Software maintainability is related both to software quality (it is considered as a quality factor) and cost, as good maintainability of software reduces gnificantly maintainance effort [11]. An XP project is constantly in the state of maintainance [3], therefore, besides quality measures also evolution of development productivity is a good indicator for its maintainability. The CK metrics include measures for complexity (WMC) and coupling (CBO) of object-oriented systems: Both of them are related to software maintainability as an increase of software complexity and coupling deteriorates its understandability [18]. Findings of prior studies claim that refactoring improves some low-level quality metrics like coupling and cohesion measures [7]. In this research we look at the temporal evolution of the CBO, WMC, RFC, and LCOM metrics and how it is related to refactoring. A visual inspection of the evolution of these metrics (Figure 3) evidences that their changes, from one iteration to the next, tend to decrease starting from the second iteration (1st explicit refactoring) for the CBO and RFC metrics, and from the third for the LCOM and WMC metrics. This is a first indication that refactoring could limit the overall decrease of cohesion and increase of coupling and complexity metrics that we expect to occur during software development.

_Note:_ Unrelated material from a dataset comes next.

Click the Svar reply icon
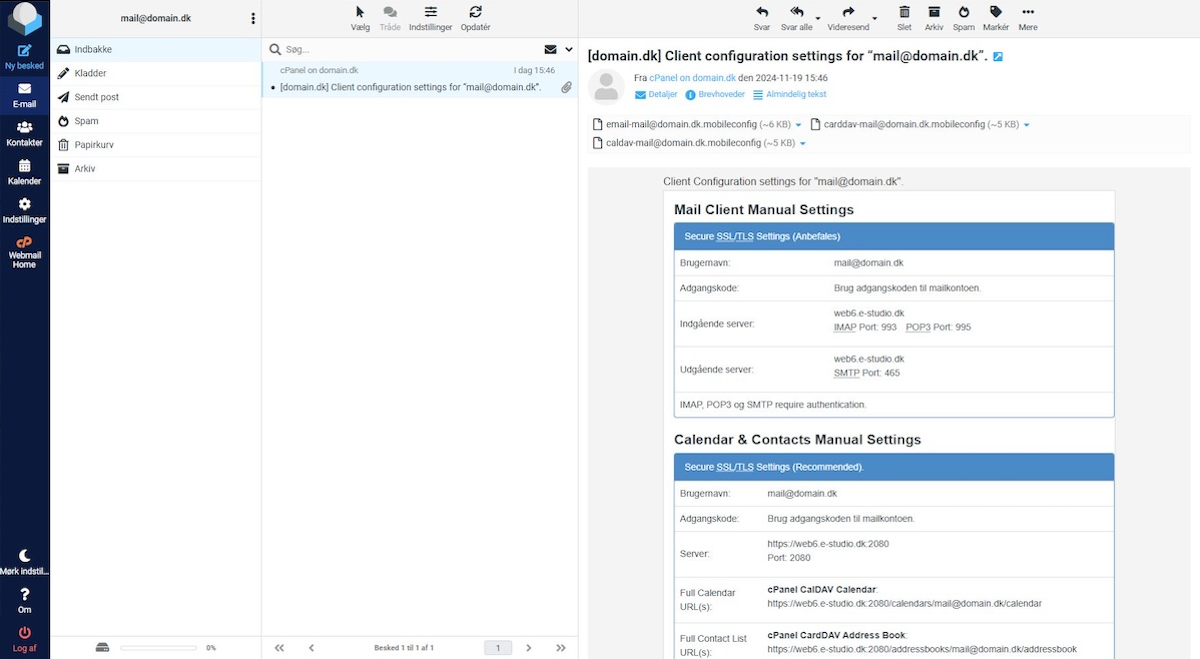This screenshot has width=1200, height=659. [x=762, y=17]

This work contributes to a better understanding of the effects of refactoring both on code quality – in particular on software maintainability - and development productivity in a close-to industrial, agile development environment. It provides new empirical, industrially based evidence that refactoring rather increases than decreases development productivity and improves quality factors, as measured using common internal quality attributes – reduces code complexity and coupling; increases cohesion. The implications on defects are not discussed, as such data are not available. Moreover, we do not contribute in exploring the linkage of refactoring to other external quality attributes. Clearly, this question has to be addressed in a future study.